## What is required:
A word-for-word restatement of the listing is the only acceptable answer.

## Source data:
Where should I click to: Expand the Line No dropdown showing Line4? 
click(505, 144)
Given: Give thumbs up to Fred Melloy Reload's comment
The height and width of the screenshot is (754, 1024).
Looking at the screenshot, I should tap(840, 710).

## Answer to the exercise:
Where should I click to: Expand the Line No dropdown showing Line4? 
click(505, 144)
Given: Give thumbs up to Fred Melloy Reload's comment
The height and width of the screenshot is (754, 1024).
Looking at the screenshot, I should tap(840, 710).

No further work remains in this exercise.